13. ONE OF HIS SUBORDINATES WAS WRITTEN INTO TREASURE ISLAND.

Newell Convers Wyeth, Wikimedia Commons // Public Domain

Israel Hands is generally considered Blackbeard’s second in command. Unlike Thatch, he didn’t participate in the battle with Maynard. When the fighting started, he was over in Bath—possibly recovering from a leg injury (according to A General History, he was shot in the leg by a drunk Blackbeard). Later, Maynard’s men captured Hands, who testified against some of his own former crewmates in court. Thanks to his damning testimony, Hands was allowed to go free. Robert Louis Stevenson went on to give the man a role in his novel Treasure Island. The book casts Hands as the wily first mate of Long John Silver. Jim Hawkins winds up killing him in self-defense.

14. THERE’S NO PROOF THAT HE BURIED ANY TREASURE.

Tales of buried treasure are legendary, but there’s only one confirmed case of a pirate who actually did bury some treasure (that pirate was William Kidd, who in 1699 hid precious loot worth a million dollars in today's money under the sands of Gardiners Island, New York, which was soon dug up again to be used against him in trial). Did Edward Thatch try to bury a chest or two of his own? Probably not—none of the available evidence suggests that Blackbeard ever stored any loot underground.

15. THE WRECKAGE OF THE QUEEN ANNE’S REVENGE WAS REDISCOVERED IN 1996.

Credit for the find goes to the private research firm Intersal, Inc. Off the coast of Beaufort, North Carolina, their team found a sunken ship on November 21, 1996. It appeared to match the description of the long-lost Queen Anne’s Revenge.

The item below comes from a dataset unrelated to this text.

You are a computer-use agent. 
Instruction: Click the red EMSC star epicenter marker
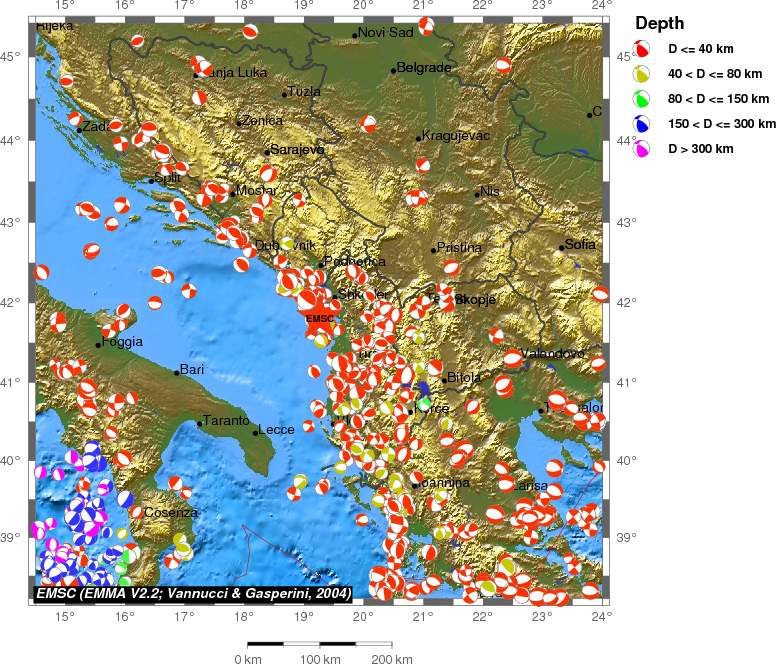click(320, 318)
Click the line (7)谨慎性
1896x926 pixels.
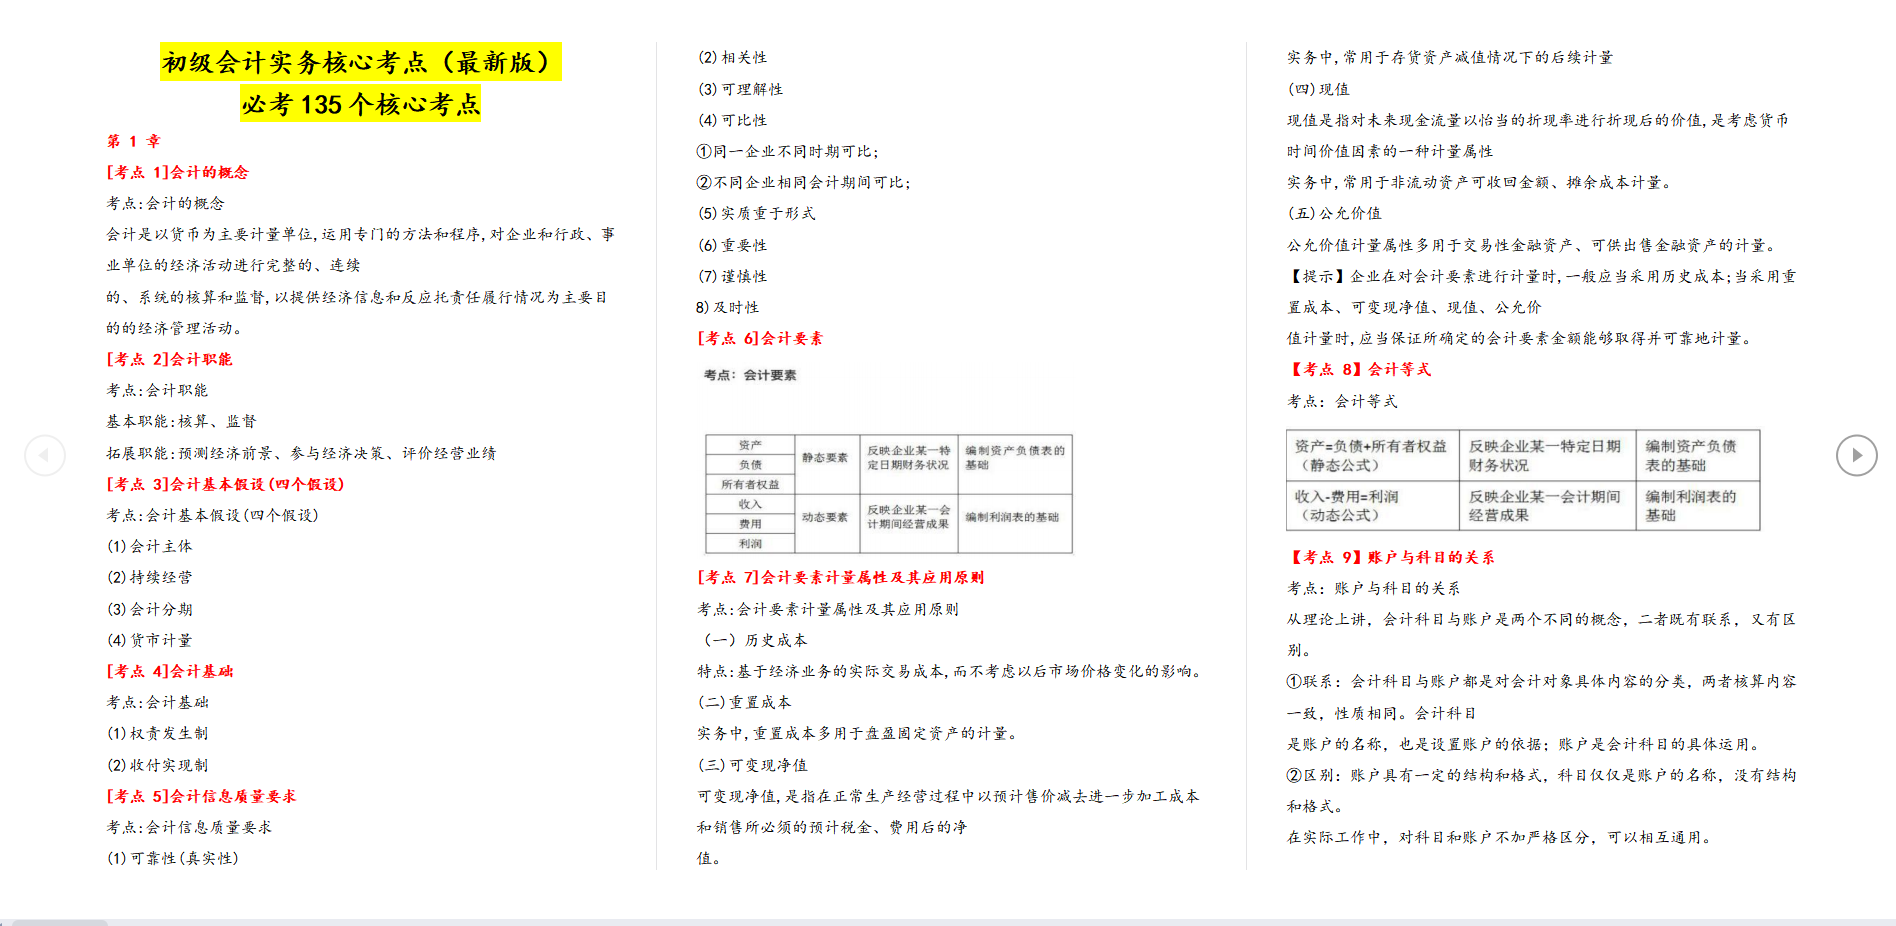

At the end of a protracted inspection process, in 2011, experts confirmed that the wreckage was indeed Blackbeard’s former flagship. More than a dozen cannons have been recovered from the site, along with a bounty of other artifacts. These treasures include a medical syringe and a scrap of paper that presumably came from a 1712 adventure book. The booty did not include a lot of gold: Only a few grams of gold dust were discovered.